Override of unemployment benefits bill upheld, will move to Supreme Court
This is a win in round number one of the battle over the constitutionality of the veto override of the unemployment benefits bill. AIM is a strong supporter of the bill and feels the court cases are frivolous. Reaction from the AFL-CIO is not included in this article, but in an article published by the Missouri Times, a spokesman for the union says they will take their appeal on to the State Supreme Court.
From the Jefferson City News Tribune
A law that could reduce the number of weeks Missourians can collect unemployment benefits has survived its first court challenge.
Cole County Circuit Judge Jon Beetem last week ruled against a challenge to the Senate’s Sept. 16 vote overriding Gov. Jay Nixon’s veto of the bill passed last spring.
Questions surrounding the bill were raised at the end of the regular session, after the House of Representatives overrode Nixon’s veto and the Senate adjourned before taking it up.

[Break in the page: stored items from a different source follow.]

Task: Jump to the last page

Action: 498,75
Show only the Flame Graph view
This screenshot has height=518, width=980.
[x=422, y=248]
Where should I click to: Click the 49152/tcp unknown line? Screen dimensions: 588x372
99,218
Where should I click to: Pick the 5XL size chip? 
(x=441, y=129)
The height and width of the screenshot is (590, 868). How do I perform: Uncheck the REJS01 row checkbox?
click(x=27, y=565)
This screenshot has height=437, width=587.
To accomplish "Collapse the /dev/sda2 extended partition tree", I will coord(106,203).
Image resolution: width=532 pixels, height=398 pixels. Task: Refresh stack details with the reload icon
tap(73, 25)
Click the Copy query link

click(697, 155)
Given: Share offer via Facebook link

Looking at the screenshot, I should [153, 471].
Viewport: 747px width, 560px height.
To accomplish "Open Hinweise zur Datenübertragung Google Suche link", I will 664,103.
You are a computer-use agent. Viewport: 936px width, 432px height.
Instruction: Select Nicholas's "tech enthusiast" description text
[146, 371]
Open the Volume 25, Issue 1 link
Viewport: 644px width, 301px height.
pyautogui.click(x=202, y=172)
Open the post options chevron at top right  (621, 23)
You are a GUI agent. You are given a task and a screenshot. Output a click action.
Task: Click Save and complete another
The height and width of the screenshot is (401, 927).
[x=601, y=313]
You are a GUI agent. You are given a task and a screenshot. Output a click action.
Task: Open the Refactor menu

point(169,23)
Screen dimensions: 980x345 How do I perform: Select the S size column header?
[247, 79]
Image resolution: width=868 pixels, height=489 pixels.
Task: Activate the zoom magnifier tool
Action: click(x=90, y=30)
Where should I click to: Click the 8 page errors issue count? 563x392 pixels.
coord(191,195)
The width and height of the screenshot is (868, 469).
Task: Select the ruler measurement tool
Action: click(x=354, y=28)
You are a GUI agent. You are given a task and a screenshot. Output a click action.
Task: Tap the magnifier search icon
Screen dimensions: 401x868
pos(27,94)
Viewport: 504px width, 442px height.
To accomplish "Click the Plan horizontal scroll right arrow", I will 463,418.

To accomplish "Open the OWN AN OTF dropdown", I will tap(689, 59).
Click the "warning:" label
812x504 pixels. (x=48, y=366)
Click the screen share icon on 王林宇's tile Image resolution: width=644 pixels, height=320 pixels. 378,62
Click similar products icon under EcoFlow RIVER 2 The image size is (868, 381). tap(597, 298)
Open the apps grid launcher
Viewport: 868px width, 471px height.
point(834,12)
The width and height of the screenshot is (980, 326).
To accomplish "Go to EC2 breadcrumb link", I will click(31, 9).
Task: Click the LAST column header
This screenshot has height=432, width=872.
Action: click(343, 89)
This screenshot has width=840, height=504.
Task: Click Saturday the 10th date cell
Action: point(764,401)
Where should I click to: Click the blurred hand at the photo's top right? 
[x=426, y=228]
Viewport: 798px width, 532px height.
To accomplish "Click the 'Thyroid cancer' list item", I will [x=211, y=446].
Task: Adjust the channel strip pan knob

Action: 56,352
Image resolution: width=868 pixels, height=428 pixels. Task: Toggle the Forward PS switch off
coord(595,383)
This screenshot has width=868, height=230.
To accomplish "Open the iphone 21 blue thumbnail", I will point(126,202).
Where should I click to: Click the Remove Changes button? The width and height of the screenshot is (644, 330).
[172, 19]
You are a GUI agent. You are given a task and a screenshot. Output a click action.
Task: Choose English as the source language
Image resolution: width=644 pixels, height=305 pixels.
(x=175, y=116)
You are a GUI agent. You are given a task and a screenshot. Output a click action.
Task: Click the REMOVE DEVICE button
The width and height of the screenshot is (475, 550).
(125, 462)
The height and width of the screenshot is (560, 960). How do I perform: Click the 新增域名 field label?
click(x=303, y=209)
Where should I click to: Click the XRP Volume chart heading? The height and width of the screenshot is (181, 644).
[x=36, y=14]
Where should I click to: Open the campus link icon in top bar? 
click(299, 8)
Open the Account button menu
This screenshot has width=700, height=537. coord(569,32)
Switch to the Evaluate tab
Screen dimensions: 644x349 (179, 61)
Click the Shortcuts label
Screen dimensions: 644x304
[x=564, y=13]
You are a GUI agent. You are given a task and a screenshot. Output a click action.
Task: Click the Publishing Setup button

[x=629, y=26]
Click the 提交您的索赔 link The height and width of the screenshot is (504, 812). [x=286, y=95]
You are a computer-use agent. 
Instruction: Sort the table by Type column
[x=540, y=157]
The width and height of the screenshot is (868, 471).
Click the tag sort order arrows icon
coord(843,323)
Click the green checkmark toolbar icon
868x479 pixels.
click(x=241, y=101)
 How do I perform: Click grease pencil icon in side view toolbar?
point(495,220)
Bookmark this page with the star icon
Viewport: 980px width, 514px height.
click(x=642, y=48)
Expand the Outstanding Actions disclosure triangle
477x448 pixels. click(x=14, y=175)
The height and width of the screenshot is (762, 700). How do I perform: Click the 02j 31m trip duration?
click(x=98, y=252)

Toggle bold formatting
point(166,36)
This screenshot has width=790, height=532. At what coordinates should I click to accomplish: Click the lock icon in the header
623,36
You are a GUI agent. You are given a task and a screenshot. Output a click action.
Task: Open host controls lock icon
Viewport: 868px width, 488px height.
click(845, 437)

Some claimed the Senate should have taken up the bill during the regular session, making it dead upon arrival during the September veto session, and causing the Senate’s 24-8 override vote to be unconstitutional.
Anticipated litigation over the constitutionality followed. The AFL-CIO, which represents various unions, filed a lawsuit challenging the override vote, six days after veto session.
Deputy Solicitor General Jeremiah Morgan defended the state in written briefs and at a mid-October hearing.
Nanci Gonder, spokesperson for Attorney General Chris Koster, said Monday afternoon the state did not have a comment on Beetem’s ruling. The AFL-CIO did not respond Monday to the News Tribune’s request for comment.
Beetem declared the override vote constitutional because the Missouri Constitution does not prohibit the Senate from taking the vote in a veto session, months after the House had voted.
“This Court will not infer a limitation on the General Assembly’s plenary power to conduct legislative action when a limitation does not expressly exist in the Missouri Constitution,” Beetem wrote in his nine-page judgment, “particularly, when it is contrary to the plain language of the Missouri Constitution.”